- [Exercise details]: Write out the listing below word for word, starting from its first line and going on through the line that contains "click(82, 70)". Include nothing after that line.

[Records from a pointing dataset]
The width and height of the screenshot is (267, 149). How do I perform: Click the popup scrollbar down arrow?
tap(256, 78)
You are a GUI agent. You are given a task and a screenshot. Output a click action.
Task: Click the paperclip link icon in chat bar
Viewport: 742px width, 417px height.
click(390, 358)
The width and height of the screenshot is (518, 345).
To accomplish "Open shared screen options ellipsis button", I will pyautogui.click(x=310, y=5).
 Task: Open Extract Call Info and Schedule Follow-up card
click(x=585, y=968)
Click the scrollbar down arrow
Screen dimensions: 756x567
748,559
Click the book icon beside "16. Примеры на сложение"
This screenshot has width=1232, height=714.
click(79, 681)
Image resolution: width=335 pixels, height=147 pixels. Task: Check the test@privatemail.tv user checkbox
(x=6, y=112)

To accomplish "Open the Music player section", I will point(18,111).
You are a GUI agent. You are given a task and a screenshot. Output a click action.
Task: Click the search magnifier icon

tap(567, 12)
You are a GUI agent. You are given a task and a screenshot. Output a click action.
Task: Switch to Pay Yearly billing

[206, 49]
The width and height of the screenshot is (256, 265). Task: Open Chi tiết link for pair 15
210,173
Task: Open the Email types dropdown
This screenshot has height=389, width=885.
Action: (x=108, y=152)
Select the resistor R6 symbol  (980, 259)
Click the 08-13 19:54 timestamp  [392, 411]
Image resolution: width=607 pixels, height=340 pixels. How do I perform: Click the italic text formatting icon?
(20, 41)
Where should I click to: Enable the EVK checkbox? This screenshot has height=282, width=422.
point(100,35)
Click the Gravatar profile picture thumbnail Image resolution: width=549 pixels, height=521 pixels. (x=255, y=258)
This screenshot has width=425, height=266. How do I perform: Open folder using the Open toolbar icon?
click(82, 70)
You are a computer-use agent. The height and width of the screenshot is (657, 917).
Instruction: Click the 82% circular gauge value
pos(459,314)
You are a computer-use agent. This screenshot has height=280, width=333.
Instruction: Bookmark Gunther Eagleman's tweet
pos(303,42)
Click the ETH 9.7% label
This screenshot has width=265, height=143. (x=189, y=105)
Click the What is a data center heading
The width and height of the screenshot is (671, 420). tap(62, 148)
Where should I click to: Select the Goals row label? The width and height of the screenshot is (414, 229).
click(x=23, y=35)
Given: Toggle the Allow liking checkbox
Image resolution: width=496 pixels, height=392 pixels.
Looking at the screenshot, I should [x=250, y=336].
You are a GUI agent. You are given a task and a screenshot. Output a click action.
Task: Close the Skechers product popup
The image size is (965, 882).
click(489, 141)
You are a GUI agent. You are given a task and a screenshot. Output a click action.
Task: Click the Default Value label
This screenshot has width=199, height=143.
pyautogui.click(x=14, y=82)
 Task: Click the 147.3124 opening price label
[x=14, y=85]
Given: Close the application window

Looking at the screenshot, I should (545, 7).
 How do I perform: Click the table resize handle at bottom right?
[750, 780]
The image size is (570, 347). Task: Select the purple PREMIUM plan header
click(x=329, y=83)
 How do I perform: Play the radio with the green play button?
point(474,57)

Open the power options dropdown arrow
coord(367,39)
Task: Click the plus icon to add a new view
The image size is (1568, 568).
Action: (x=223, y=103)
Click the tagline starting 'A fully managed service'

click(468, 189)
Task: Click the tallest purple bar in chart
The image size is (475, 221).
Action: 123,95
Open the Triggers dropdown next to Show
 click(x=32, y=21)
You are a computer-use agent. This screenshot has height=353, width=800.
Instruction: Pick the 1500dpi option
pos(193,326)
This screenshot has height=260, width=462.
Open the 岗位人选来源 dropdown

- [Written answer]:
The width and height of the screenshot is (267, 149). How do I perform: Click the popup scrollbar down arrow?
tap(256, 78)
You are a GUI agent. You are given a task and a screenshot. Output a click action.
Task: Click the paperclip link icon in chat bar
Viewport: 742px width, 417px height.
click(390, 358)
The width and height of the screenshot is (518, 345).
To accomplish "Open shared screen options ellipsis button", I will pyautogui.click(x=310, y=5).
 Task: Open Extract Call Info and Schedule Follow-up card
click(x=585, y=968)
Click the scrollbar down arrow
Screen dimensions: 756x567
748,559
Click the book icon beside "16. Примеры на сложение"
This screenshot has width=1232, height=714.
click(79, 681)
Image resolution: width=335 pixels, height=147 pixels. Task: Check the test@privatemail.tv user checkbox
(x=6, y=112)

To accomplish "Open the Music player section", I will point(18,111).
You are a GUI agent. You are given a task and a screenshot. Output a click action.
Task: Click the search magnifier icon

tap(567, 12)
You are a GUI agent. You are given a task and a screenshot. Output a click action.
Task: Switch to Pay Yearly billing

[206, 49]
The width and height of the screenshot is (256, 265). Task: Open Chi tiết link for pair 15
210,173
Task: Open the Email types dropdown
This screenshot has height=389, width=885.
Action: (x=108, y=152)
Select the resistor R6 symbol  (980, 259)
Click the 08-13 19:54 timestamp  [392, 411]
Image resolution: width=607 pixels, height=340 pixels. How do I perform: Click the italic text formatting icon?
(20, 41)
Where should I click to: Enable the EVK checkbox? This screenshot has height=282, width=422.
point(100,35)
Click the Gravatar profile picture thumbnail Image resolution: width=549 pixels, height=521 pixels. (x=255, y=258)
This screenshot has width=425, height=266. How do I perform: Open folder using the Open toolbar icon?
click(82, 70)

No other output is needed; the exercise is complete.